Public Confessions PDF Author: Rebecca L. Davis
Publisher: UNC Press Books
ISBN: 1469664887
Category : History
Languages : en
Pages : 257

Book Description
Personal reinvention is a core part of the human condition. Yet in the mid-twentieth century, certain private religious choices became lightning rods for public outrage and debate. Public Confessions reveals the controversial religious conversions that shaped modern America. Rebecca L. Davis explains why the new faiths of notable figures including Clare Boothe Luce, Whittaker Chambers, Sammy Davis Jr., Marilyn Monroe, Muhammad Ali, Chuck Colson, and others riveted the American public. Unconventional religious choices charted new ways of declaring an "authentic" identity amid escalating Cold War fears of brainwashing and coercion. Facing pressure to celebrate a specific vision of Americanism, these converts variously attracted and repelled members of the American public. Whether the act of changing religions was viewed as selfish, reckless, or even unpatriotic, it provoked controversies that ultimately transformed American politics. Public Confessions takes intimate history to its widest relevance, and in so doing, makes you see yourself in both the private and public stories it tells.

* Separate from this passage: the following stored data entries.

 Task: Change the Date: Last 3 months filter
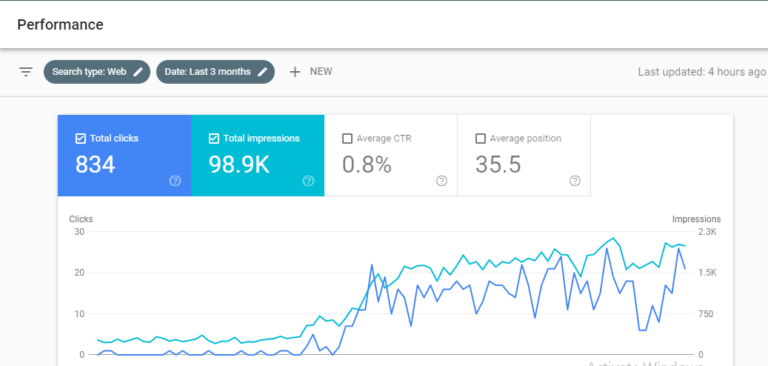[216, 72]
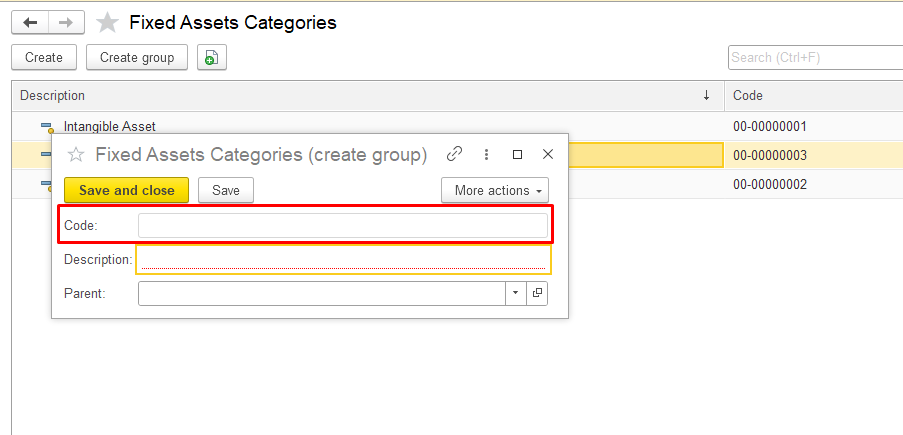Focus the Code input field
The width and height of the screenshot is (903, 435).
(342, 226)
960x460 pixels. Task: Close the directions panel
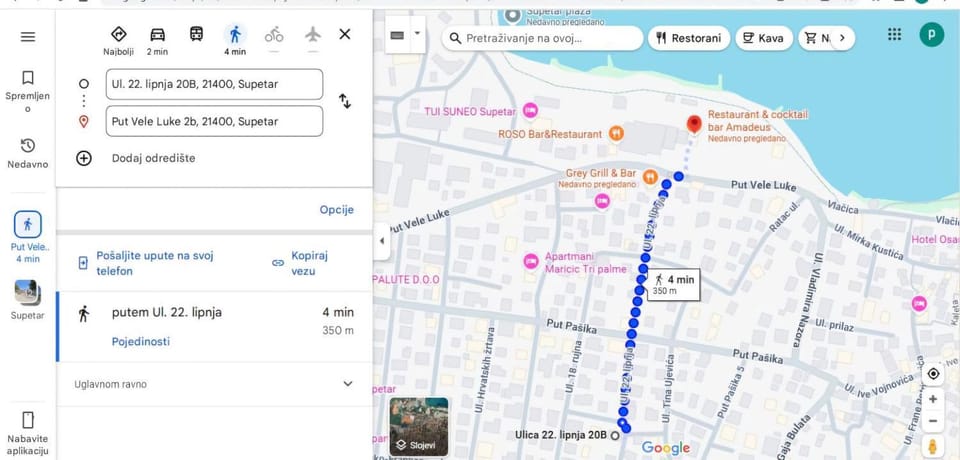tap(345, 34)
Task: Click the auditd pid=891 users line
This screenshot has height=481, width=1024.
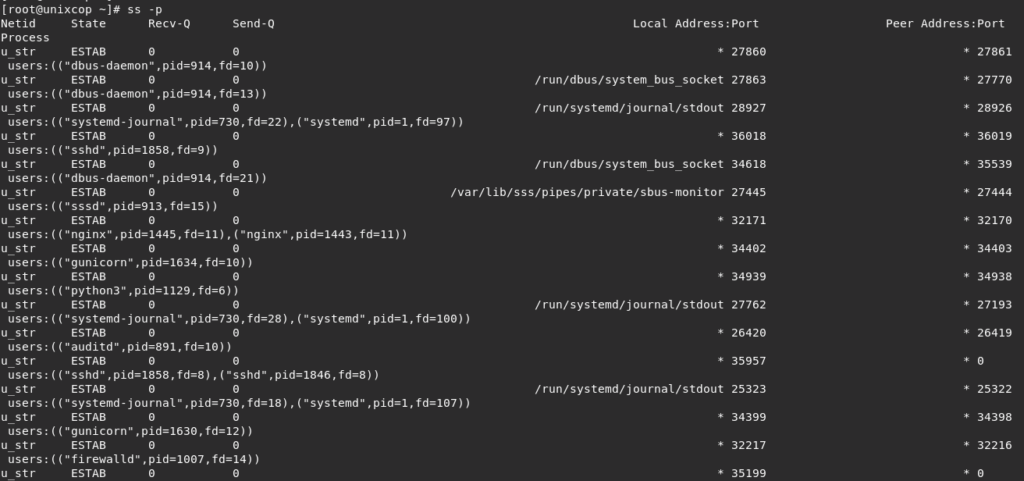Action: pyautogui.click(x=120, y=347)
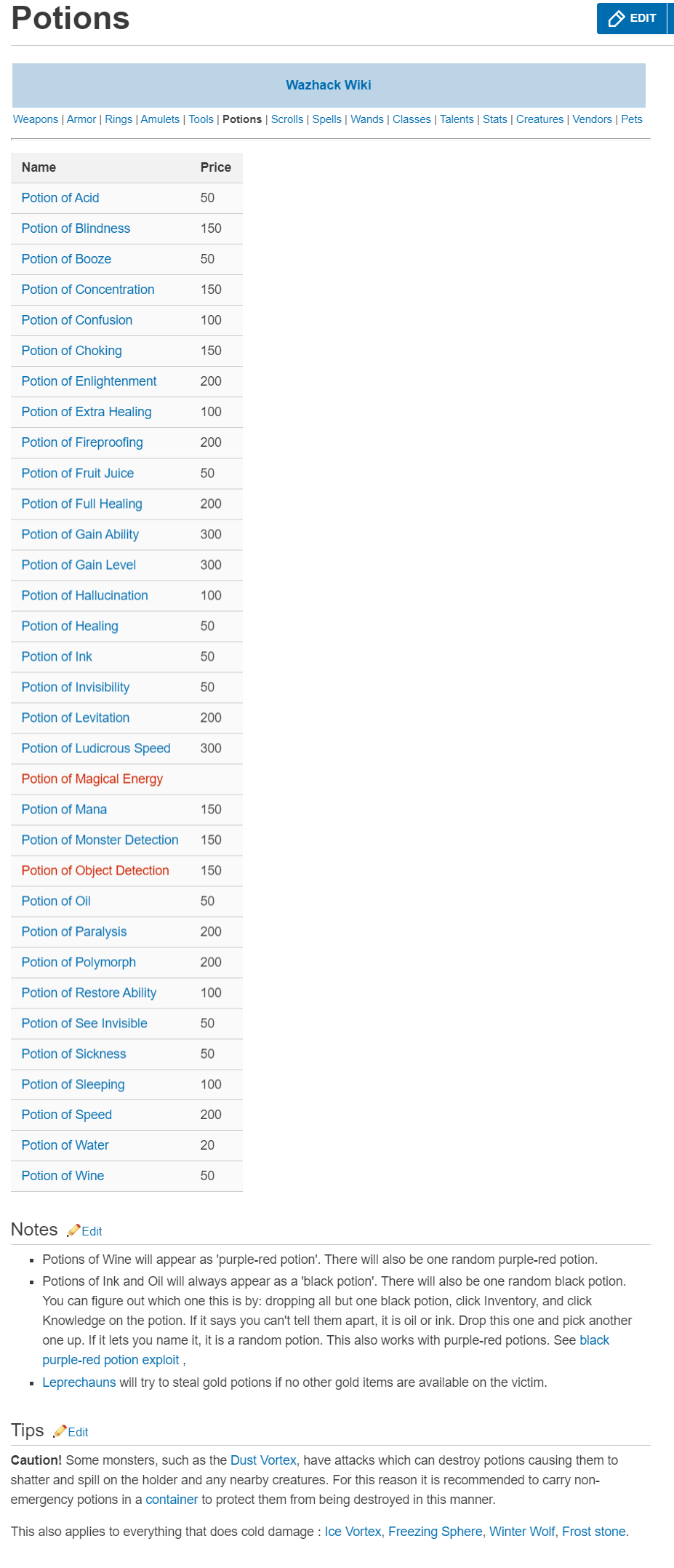Viewport: 674px width, 1568px height.
Task: Open the Potion of Enlightenment entry
Action: tap(89, 381)
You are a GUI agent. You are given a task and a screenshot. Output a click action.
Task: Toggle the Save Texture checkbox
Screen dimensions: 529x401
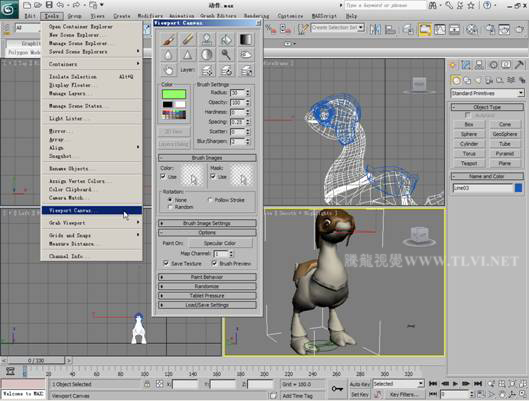pos(166,263)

American Book Publishing Record Cumulative, 1950-1977: Non-Dewey decimal classified titles

American Book Publishing Record Cumulative, 1950-1977: Non-Dewey decimal classified titles PDF Author: R.R. Bowker Company. Department of Bibliography
Publisher:
ISBN:
Category : United States
Languages : en
Pages : 1408

Book Description


American Book Publishing Record Cumulative 1950-1977

American Book Publishing Record Cumulative 1950-1977 PDF Author: R.R. Bowker Company
Publisher: R. R. Bowker
ISBN:
Category : Reference
Languages : en
Pages : 1436

Book Description


National Union Catalog

National Union Catalog PDF Author:
Publisher:
ISBN:
Category : Union catalogs
Languages : en
Pages : 664

Book Description
Includes entries for maps and atlases.